The upgrade is experimental, so enterprises are advised to hold off on upgrading and wait for Node.js 8, due in April

Node.js 7.6.0 tackles asynchronous operations

The Node.js Foundation this week has released Node.js 7.6.0, an experimental version of the server-side JavaScript platform that moves forward with async/await capabilities for handling asynchronous operations. But the Foundation advises enterprise users to skip using the new release in production and instead wait for Node.js 8 to arrive in April.

With Node's release strategy, odd-numbered releases like the 7.x line are short-lived but feature cutting-edge capabilities still in an experimental phase; even-numbered lines represent Long Term Support lines for enterprises to adopt.

Async/await handles asynchronous operations via the promises capability, which represents a value that may or not be available now or in the future.
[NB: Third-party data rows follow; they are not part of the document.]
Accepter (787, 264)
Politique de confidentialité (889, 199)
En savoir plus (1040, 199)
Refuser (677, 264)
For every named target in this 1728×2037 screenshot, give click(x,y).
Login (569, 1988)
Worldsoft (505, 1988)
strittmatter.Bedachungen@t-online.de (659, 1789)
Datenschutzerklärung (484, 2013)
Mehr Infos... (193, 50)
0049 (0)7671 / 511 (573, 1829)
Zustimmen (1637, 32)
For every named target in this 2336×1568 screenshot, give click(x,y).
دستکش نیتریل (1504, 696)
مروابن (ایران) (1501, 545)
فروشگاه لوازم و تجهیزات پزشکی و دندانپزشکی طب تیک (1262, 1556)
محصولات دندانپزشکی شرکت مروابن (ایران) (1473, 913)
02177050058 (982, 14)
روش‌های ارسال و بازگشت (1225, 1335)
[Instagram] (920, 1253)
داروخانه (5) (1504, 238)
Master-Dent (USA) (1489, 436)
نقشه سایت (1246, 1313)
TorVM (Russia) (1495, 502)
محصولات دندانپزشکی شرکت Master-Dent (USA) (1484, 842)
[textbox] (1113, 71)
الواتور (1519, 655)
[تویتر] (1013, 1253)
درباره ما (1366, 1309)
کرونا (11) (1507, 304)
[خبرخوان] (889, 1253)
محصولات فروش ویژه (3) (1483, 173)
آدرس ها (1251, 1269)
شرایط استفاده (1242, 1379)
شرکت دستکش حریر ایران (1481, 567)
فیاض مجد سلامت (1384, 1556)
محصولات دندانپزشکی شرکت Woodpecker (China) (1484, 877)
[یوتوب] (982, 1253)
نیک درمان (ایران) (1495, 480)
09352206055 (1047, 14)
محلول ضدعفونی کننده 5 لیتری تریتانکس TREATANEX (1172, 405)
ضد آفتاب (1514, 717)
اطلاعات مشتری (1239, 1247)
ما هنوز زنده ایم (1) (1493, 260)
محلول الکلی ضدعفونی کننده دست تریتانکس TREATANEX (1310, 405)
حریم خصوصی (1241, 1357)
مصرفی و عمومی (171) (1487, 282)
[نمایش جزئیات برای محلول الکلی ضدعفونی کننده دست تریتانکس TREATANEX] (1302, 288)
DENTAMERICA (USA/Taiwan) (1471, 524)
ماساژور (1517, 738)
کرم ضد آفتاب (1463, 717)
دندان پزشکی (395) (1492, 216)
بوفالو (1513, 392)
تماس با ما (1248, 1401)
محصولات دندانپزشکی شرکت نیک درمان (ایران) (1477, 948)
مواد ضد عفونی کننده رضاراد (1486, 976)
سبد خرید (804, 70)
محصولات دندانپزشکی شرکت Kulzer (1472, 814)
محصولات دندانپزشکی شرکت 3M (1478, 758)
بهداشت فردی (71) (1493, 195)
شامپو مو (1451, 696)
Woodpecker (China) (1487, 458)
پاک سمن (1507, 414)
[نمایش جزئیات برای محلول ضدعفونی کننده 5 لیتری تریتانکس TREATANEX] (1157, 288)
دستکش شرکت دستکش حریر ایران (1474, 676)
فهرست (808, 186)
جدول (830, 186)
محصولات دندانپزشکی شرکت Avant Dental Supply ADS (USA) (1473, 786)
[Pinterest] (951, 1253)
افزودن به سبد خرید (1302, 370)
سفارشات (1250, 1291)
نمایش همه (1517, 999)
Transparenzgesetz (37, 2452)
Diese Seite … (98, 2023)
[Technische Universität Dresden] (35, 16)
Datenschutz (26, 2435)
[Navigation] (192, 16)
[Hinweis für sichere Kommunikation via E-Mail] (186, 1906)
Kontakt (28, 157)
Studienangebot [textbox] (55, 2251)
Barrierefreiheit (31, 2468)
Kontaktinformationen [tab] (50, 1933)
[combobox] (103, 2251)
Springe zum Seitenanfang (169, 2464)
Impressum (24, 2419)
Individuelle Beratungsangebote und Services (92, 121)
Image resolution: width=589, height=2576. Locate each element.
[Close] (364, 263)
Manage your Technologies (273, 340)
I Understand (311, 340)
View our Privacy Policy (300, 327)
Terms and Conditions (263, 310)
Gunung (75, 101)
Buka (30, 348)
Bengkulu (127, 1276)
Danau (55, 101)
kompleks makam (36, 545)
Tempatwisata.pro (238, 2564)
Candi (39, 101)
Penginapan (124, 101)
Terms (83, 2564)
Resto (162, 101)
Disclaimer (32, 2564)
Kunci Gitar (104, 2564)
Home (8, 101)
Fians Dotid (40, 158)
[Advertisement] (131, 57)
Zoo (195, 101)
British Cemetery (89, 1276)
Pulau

It resolves asynchronous operations like file and network I/O, and code can be written in a synchronous way while remaining asynchronous.

While async/await had already been in the 7.x line, an update to version 5.5 of Google's V8 JavaScript engine in release 7.6 means the feature is no longer behind a flag, which required special options to run it. But async/await remains an experimental feature.

"This release includes upgrades to other dependencies bundled with Node.js as well as incremental improvements to Node.js core modules," Mikeal Rogers, Node community manager, said. Also offered in Node.js 7.6 are updates to both libuv, which is a library for asynchronous I/O, and zlib, which offers compression.

The foundation this week also released versions 6.10 and 4.8 of the platform. The 6.10 release features APIs to check memory usage, while 4.8 offers statistics about heap sizes in V8 and adds Application-Layer Protocol Negotiation for cryptography. Both releases offer incremental improvements to LTS streams, introducing features that have already landed in a Node.js 7.x release. The Node.js project back-ports such features for a variety of reasons, but mostly because these are considered useful or important enough.